The band has repeatedly cited Live at Raji's by The Dream Syndicate as a major influence, stating that it was the record they had listened to the most during the writing and recording of Celebration Rock. The song "The Nights of Wine and Roses" is an homage to The Dream Syndicate song "The Days of Wine and Roses".

Lyrics
Lyrically, Celebration Rock has been described as a callback to classic rock conventions for its use of universal, mythic rock & roll language, including the use of contrasting themes such as good and evil, heaven and hell, life and death, young and old, etc. As Ian Cohen of Pitchfork noted, "Japandroids have gone from having almost none at all [lyrics] to packing their songs with an astonishing command of legend and literalism that all but dares you to feel something." Regarding his use of language and themes, King stated:

King has cited the novel Under The Volcano by Malcolm Lowry as a primary influence, inspiring him to try using more descriptive and poetic language in his lyrics: "In retrospect, the only work I can see reflected in the lyrics of Celebration Rock is Under The Volcano by Malcolm Lowry, a book I read twice during 2010-2011."

## What the task requires
In the Celebration Rock text above, rewrite the paragraph beginning "The band has repeatedly cited" as a short bulleted list of its main facts.

## Dataset rows
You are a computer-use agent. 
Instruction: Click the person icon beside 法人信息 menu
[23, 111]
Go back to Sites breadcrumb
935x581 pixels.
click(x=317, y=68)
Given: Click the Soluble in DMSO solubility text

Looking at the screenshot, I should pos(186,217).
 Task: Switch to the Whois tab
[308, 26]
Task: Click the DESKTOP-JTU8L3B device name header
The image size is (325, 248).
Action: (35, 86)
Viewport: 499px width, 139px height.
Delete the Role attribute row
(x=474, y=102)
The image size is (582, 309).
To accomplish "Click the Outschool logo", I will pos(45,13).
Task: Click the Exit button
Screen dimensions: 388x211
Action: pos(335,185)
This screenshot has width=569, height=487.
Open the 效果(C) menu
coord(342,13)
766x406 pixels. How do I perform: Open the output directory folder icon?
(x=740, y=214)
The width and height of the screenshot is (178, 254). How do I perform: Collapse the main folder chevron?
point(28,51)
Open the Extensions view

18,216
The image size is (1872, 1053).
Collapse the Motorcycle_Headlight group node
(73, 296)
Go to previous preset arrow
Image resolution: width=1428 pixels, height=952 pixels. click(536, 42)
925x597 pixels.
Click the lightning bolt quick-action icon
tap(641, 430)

## Exercise solution
- The band has repeatedly named The Dream Syndicate's Live at Raji's as a major influence.
- They said it was the record they listened to most while writing and recording Celebration Rock.
- "The Nights of Wine and Roses" is an homage to The Dream Syndicate's "The Days of Wine and Roses."